Elsewhere, the restrictions reinforce regionalization: Mexico will restore tariffs of 15% on imported steel from June 2022 to support the national industry. An OECD report on the development of the steel market in the second quarter noted that global steel trade had experienced a moderate decline in recent years, while the number of new anti-dumping duty cases and compensators increased in a scenario of persistent steel overcapacity.
Carbon taxes
The carbon border adjustment mechanism to be introduced by the EU in 2023 will promote the regionalization and decarbonization of steel: taxing imports of steel with a high carbon footprint should protect the investments of local steelmakers in their decarbonization programs . California uses a similar mechanism for electricity imports.
Carbon pricing currently works at the regional level. EU carbon prices have risen sharply this year, reaching over 80 Eur / mt ($ 90.30 / mt) in December from 30 Eur / mt a year ago. China recently introduced a carbon market. Of the 32 companies surveyed by Platts’ Metals Analytics, 6% expect China to impose a carbon tax on the country’s steel industry in 2022, 28% in 2023, and 66% after 2023.
Regional use of scrap
Scrap markets should regionalize to optimize local supply chains. This raw material is essential for electric arc furnace steelmaking, which is significantly less carbon-intensive than blast furnace steelmaking.

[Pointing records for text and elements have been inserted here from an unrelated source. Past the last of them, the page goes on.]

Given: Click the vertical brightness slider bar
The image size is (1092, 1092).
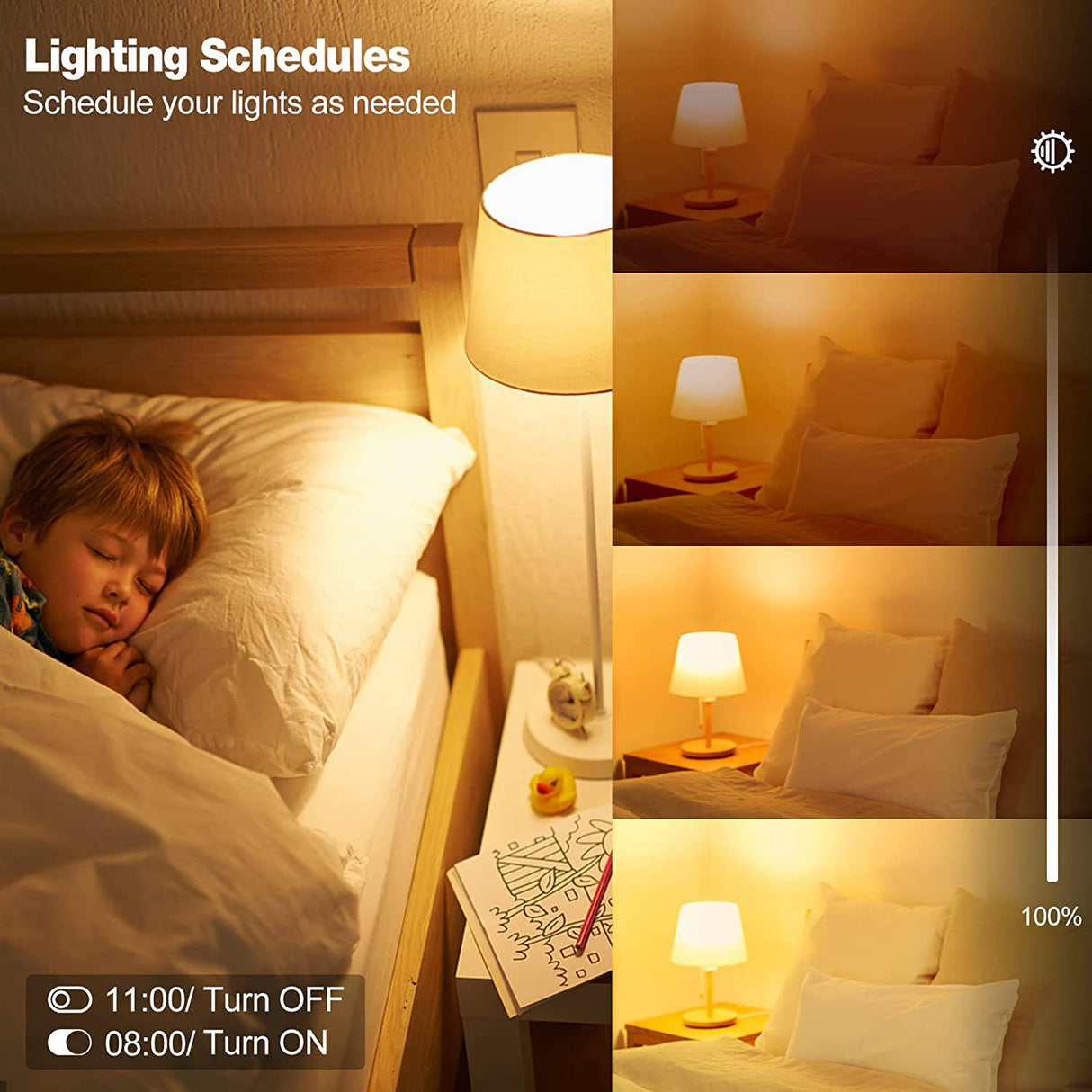Looking at the screenshot, I should click(1052, 549).
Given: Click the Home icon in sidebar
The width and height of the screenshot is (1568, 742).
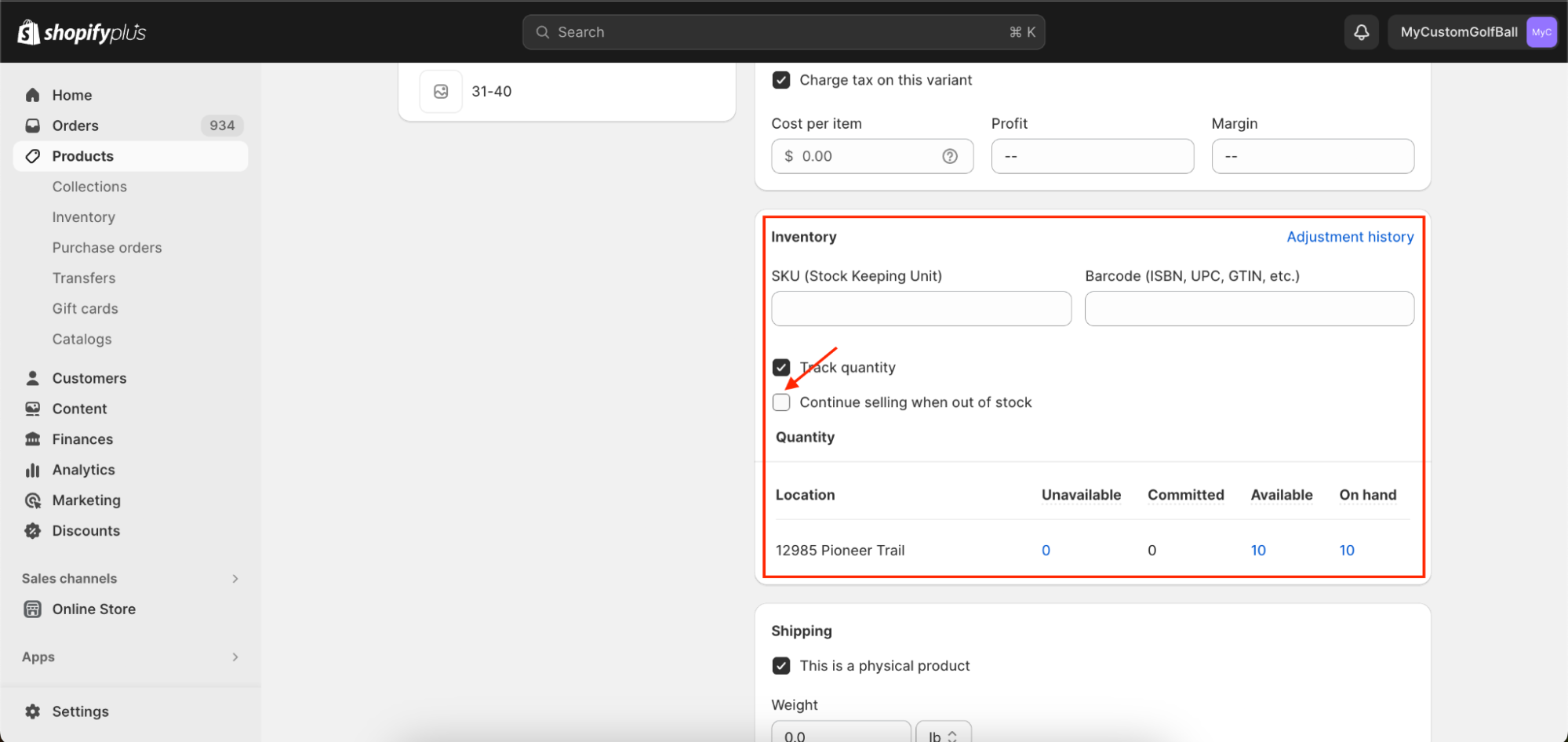Looking at the screenshot, I should pyautogui.click(x=33, y=95).
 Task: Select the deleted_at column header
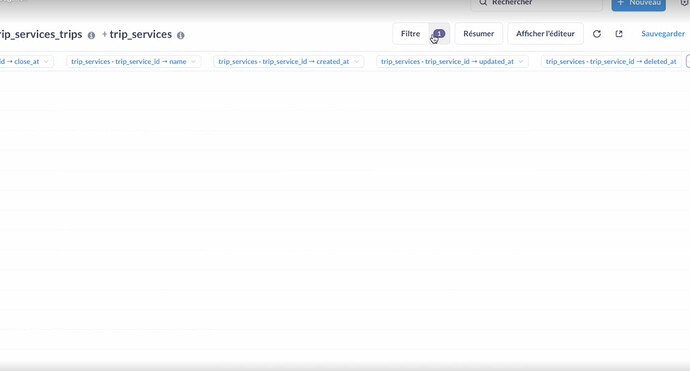coord(611,62)
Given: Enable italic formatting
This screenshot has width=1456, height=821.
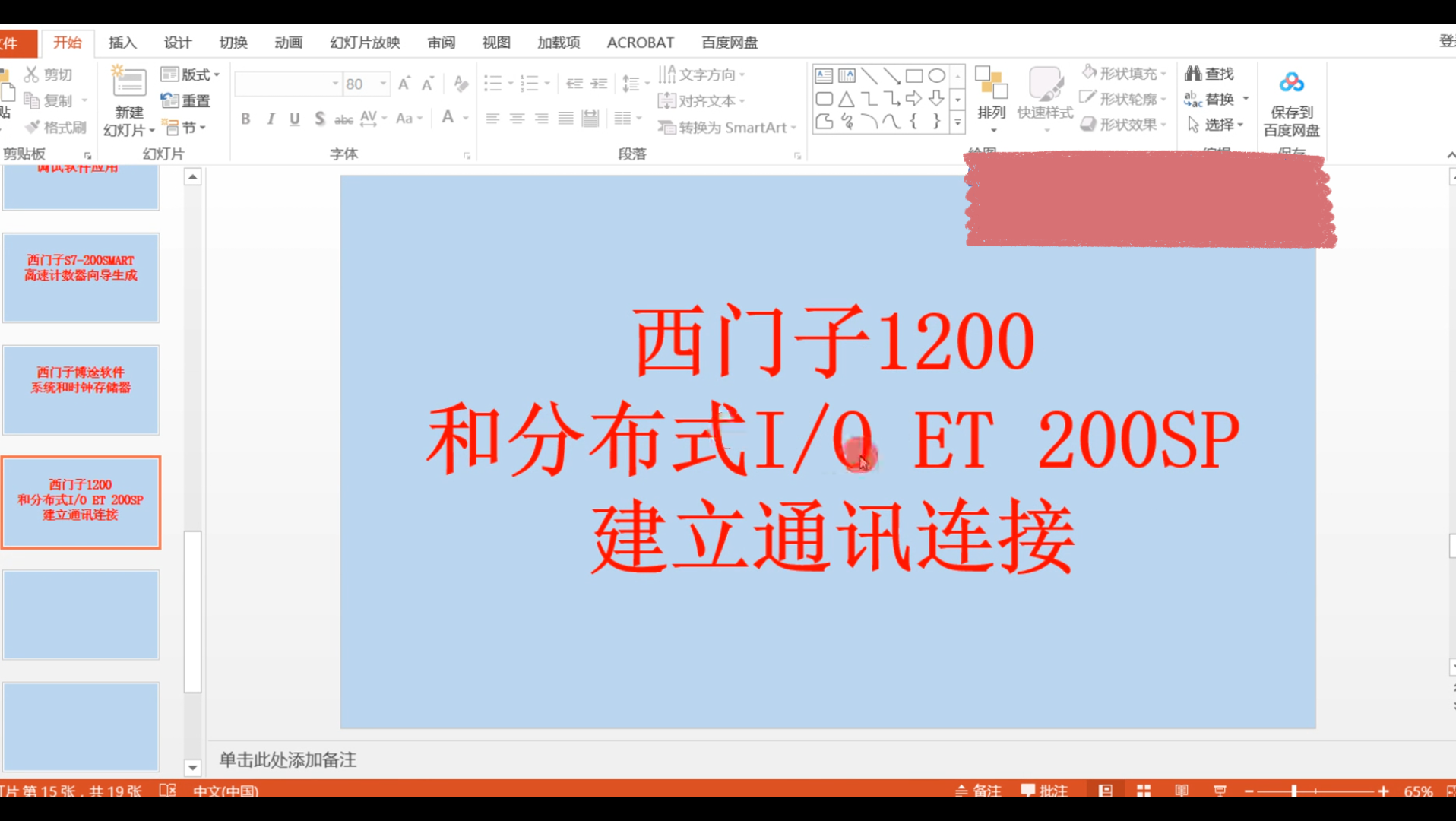Looking at the screenshot, I should [x=270, y=119].
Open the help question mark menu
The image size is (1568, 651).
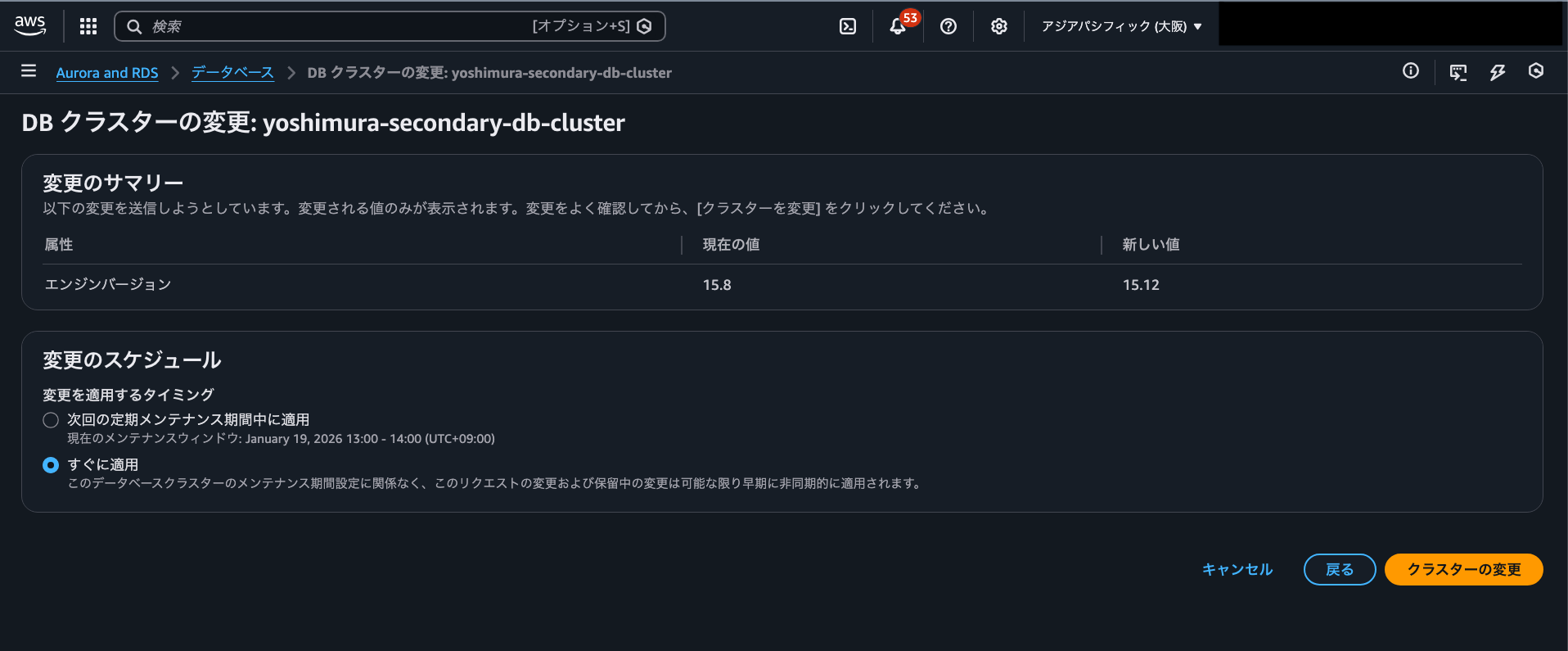[x=948, y=26]
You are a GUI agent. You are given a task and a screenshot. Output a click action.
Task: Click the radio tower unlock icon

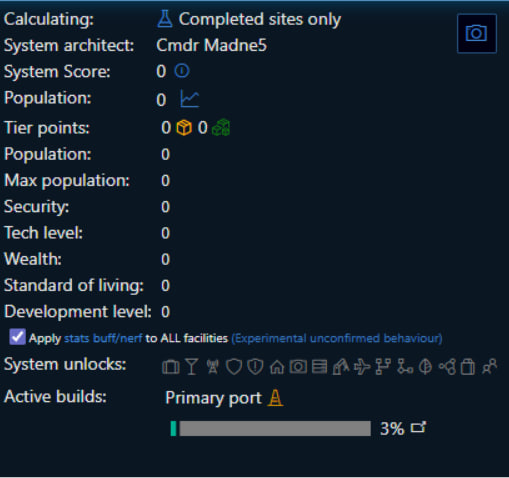(x=213, y=367)
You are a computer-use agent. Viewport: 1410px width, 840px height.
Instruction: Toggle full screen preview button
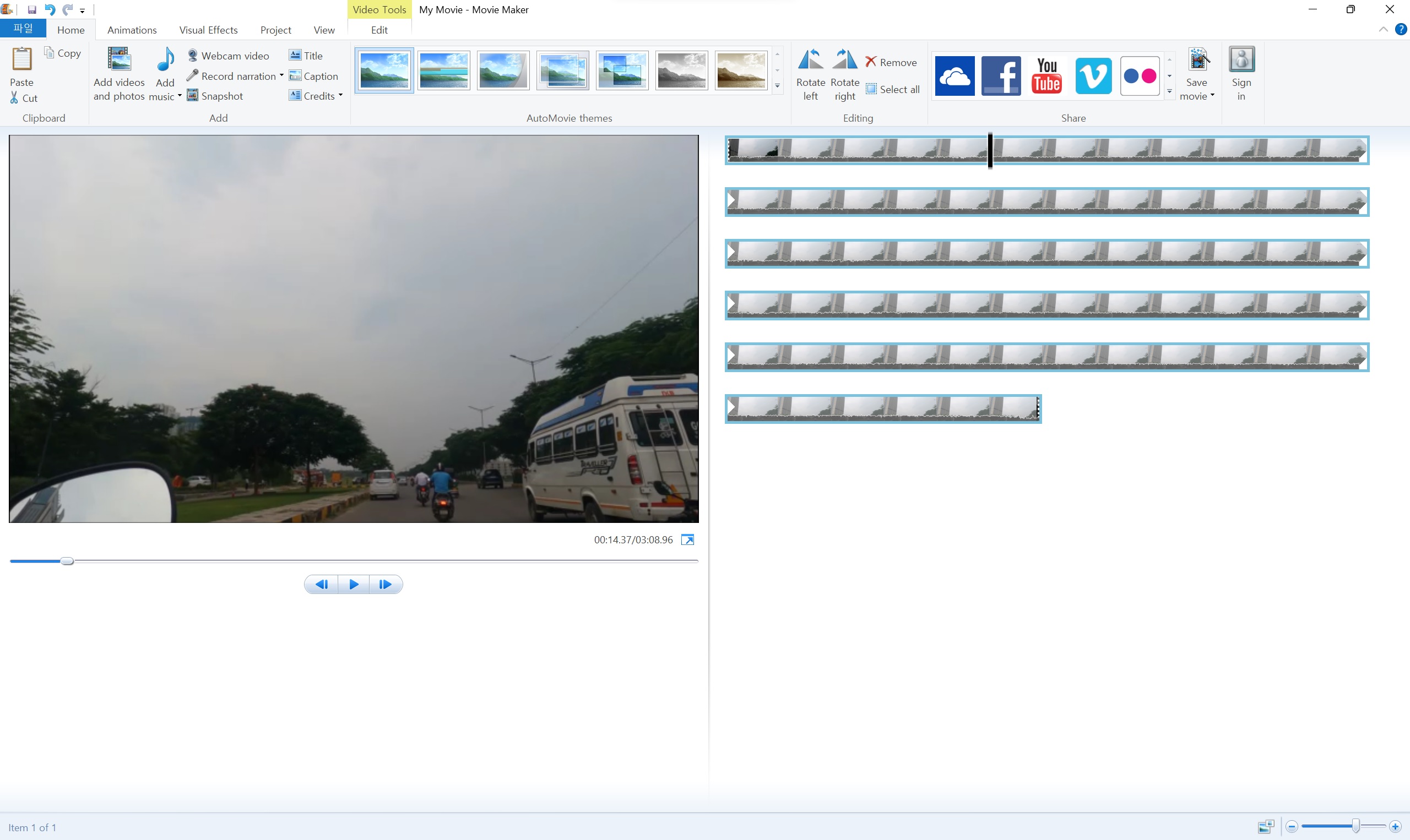pyautogui.click(x=687, y=539)
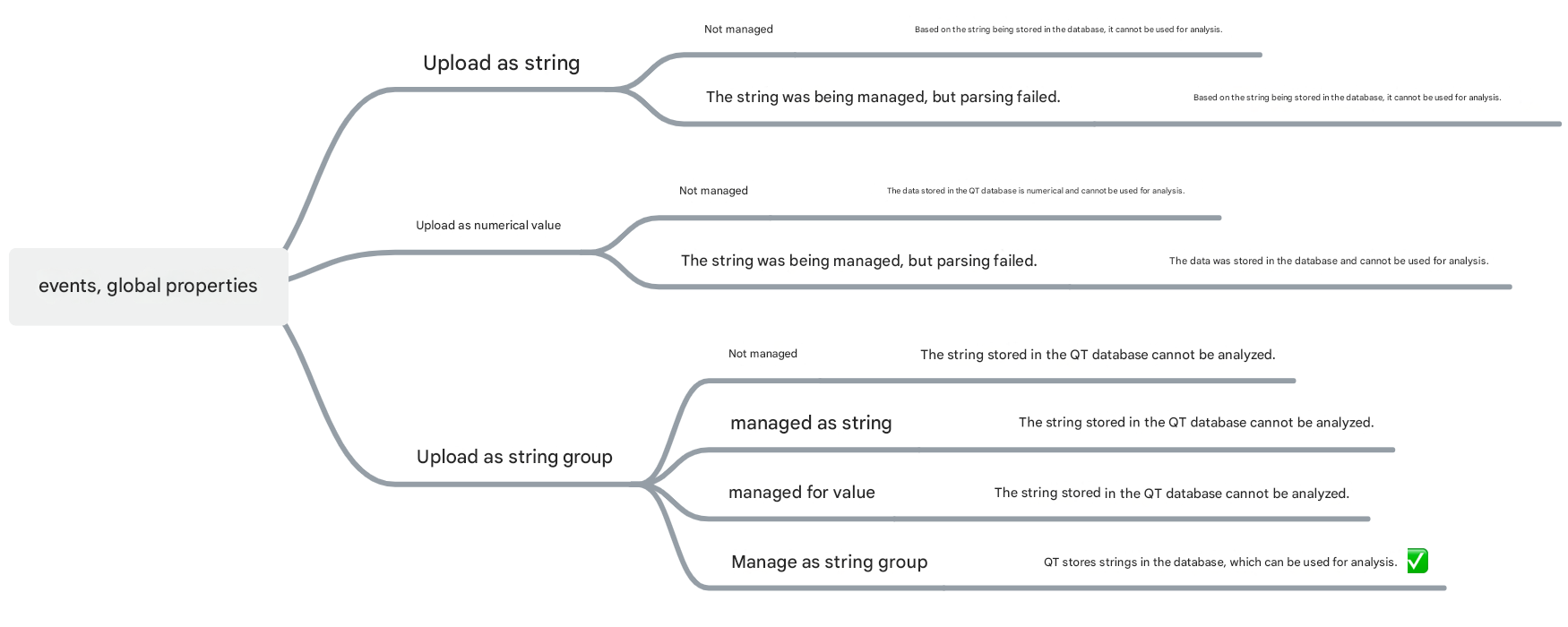Click parsing failed node under numerical value branch
The height and width of the screenshot is (627, 1568).
tap(858, 261)
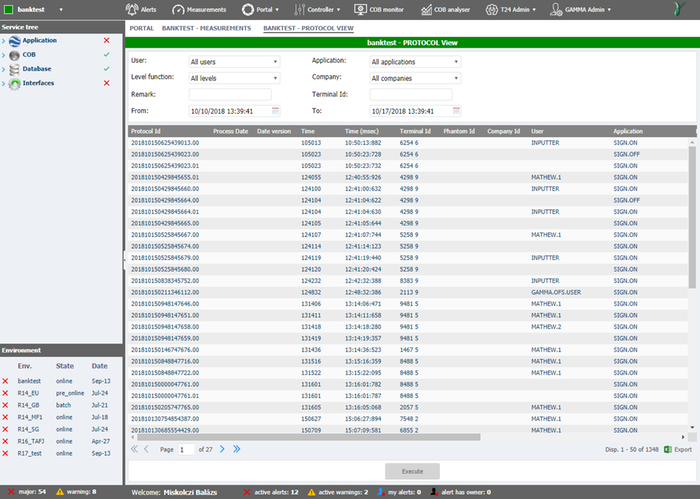Expand the Application tree node
Screen dimensions: 700x499
tap(4, 41)
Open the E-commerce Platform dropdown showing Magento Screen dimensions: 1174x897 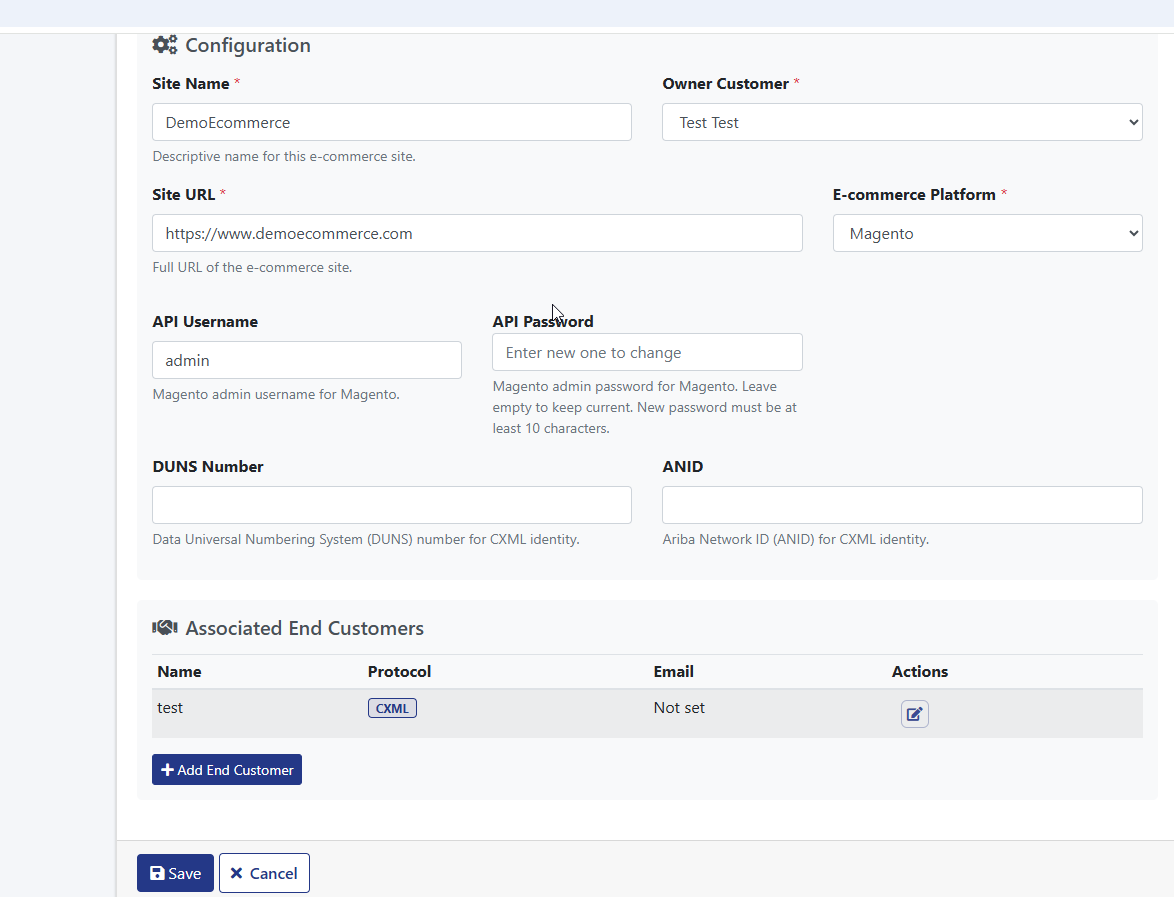987,233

Under a proposed revised waste shipment legislation, from 2024 exports of scrap from the EU to third countries will only be allowed if the latter can prove, through independent audits, that they are can manage waste in a sustainable manner. The EU is the world’s largest exporter of scrap, with exports of 17.4 million tonnes in 2020.
Ukraine will triple tariffs on steel scrap exports to 180 euros / t from the start of 2022. Russia will increase tariffs on scrap exports to 100 euros / t or 5% ( whichever is greater), compared to 70 euros / t currently, applicable for 180 days from 1 January 2022. This is a de facto export ban, representing around 22% of the valuation of scrap metal. Platts CFR Turkey heavy iron at $ 460 / t on December 20.